= National Math and Science Initiative =

Non-profit organization in the USA

The National Math and Science Initiative (NMSI) is a non-profit organization based in Dallas, Texas, that launched in 2007. Its mission is to improve student performance in the subjects of science, technology, engineering, and math (STEM) in the United States. It attempts to do this by scaling up local academic programs to a national level.

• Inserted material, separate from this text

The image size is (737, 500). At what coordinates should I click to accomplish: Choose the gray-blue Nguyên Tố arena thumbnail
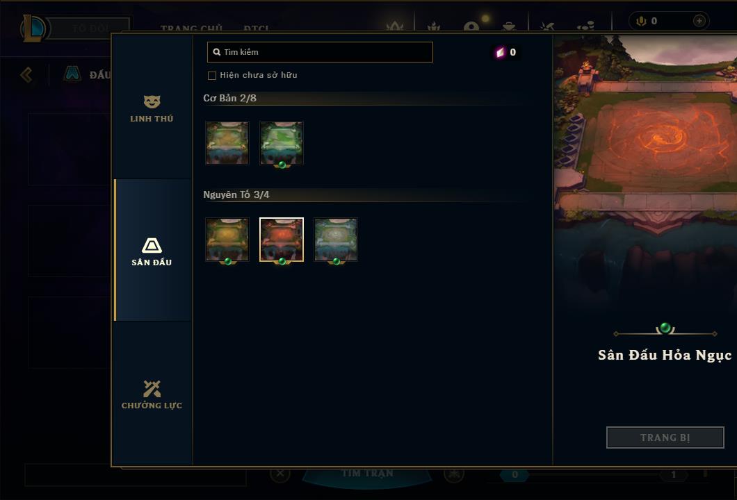coord(336,240)
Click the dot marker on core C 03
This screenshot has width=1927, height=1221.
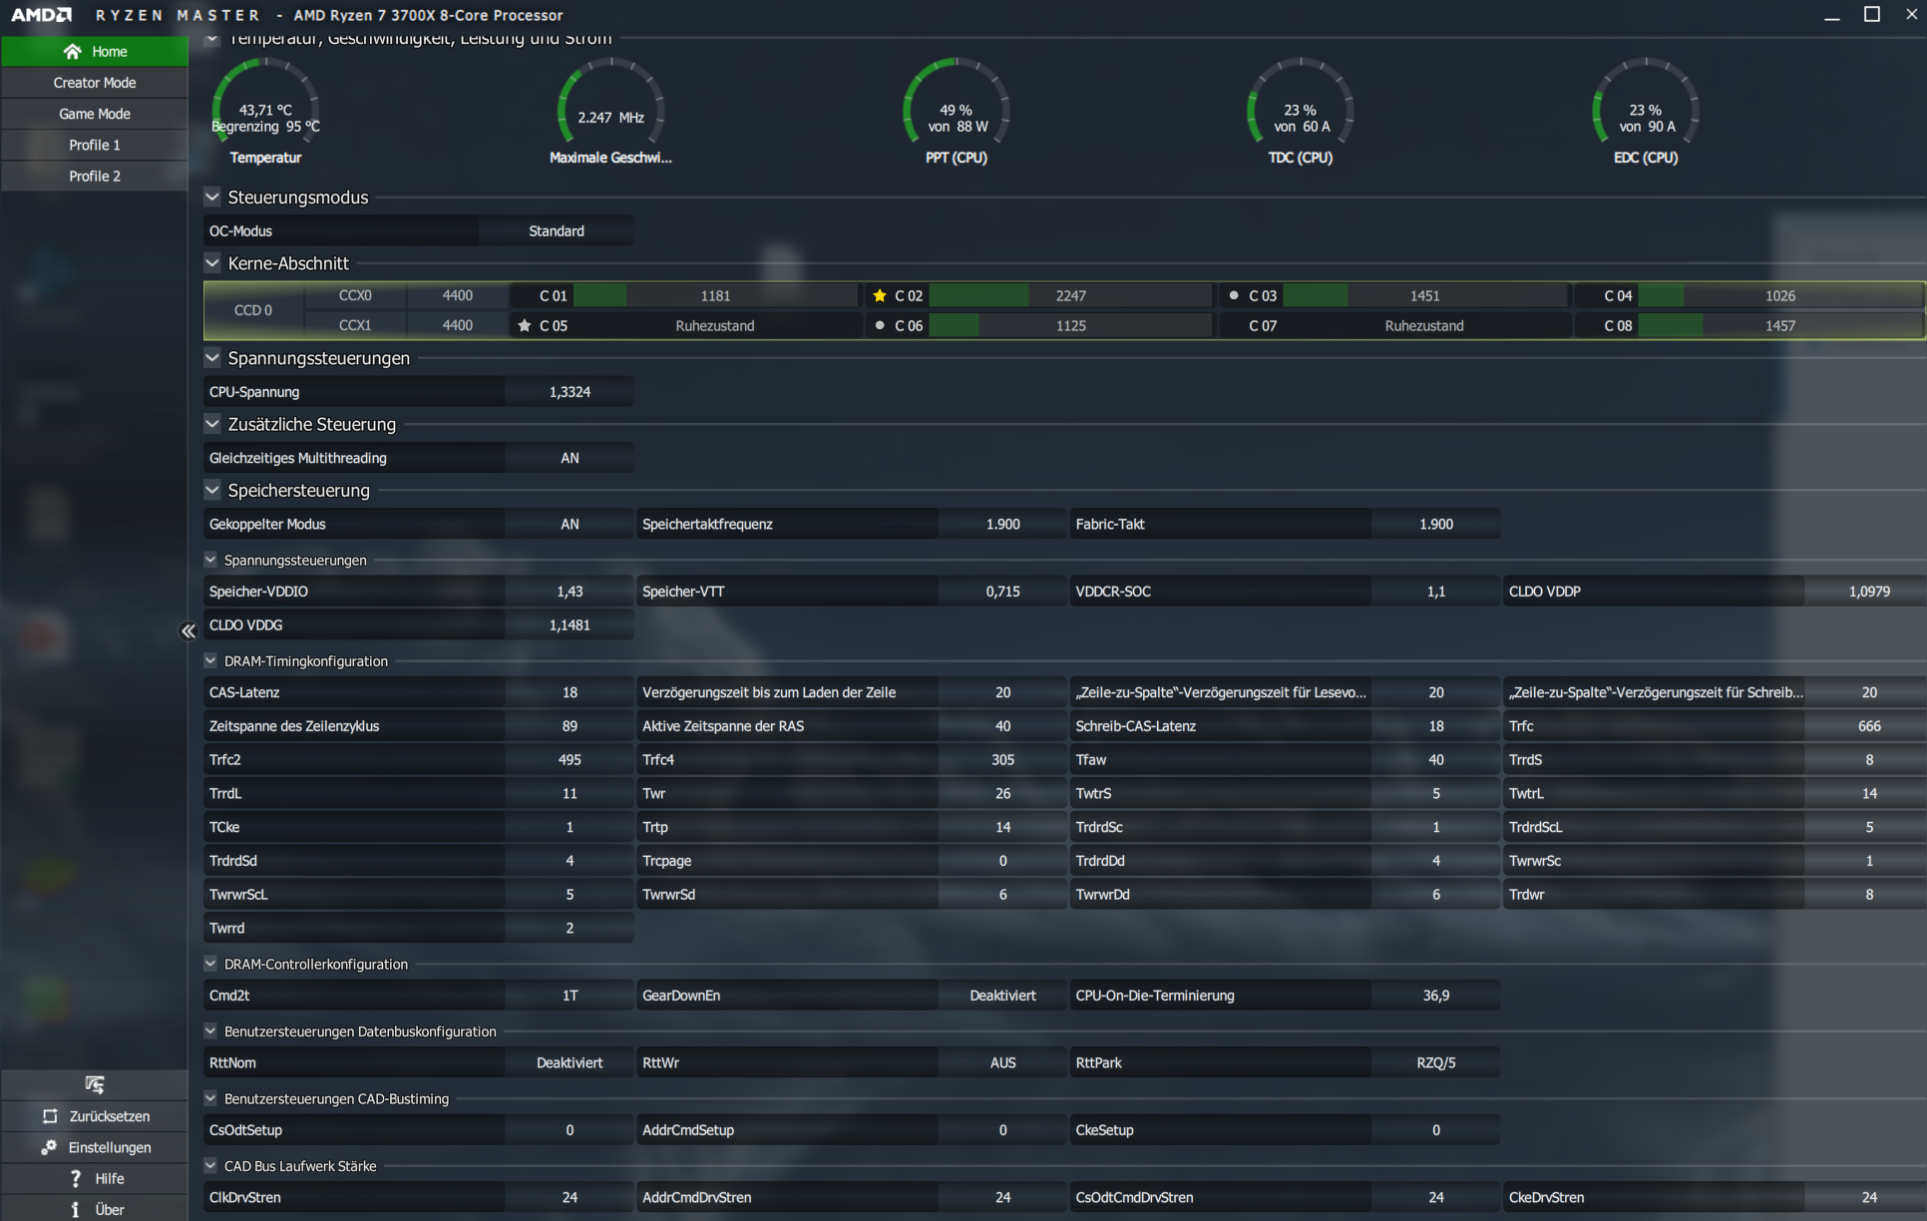1234,296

==History of the initiative==
In 2005, the National Academies commissioned a report titled “Rising Above the Gathering Storm” which asserts that student achievement in the subjects of math and science has declined in the United States, while other countries have increased their student achievement scores in the same subject areas. The report recommended the creation of a non-profit organization to help improve math and science education in the United States. Several authors of the report partnered with Peter O’Donnell Jr. to meet this need, effectively establishing NMSI's board of directors and committing to bring both the UTeach and NMSI's College Readiness program (formerly known as NMSI's Comprehensive AP Program and the Advanced Placement Training and Incentive Program [APTIP]) to scale nationally. ExxonMobil invested $125 million to launch the effort, which was later supplemented by an additional $125 million from corporations, foundations, individual donors and government agencies – creating an effective public-private partnership model that continues to sustain the organization today. Tom Luce, Assistant Secretary of Education under President George W. Bush, was the Founding CEO and Chairman of the Board.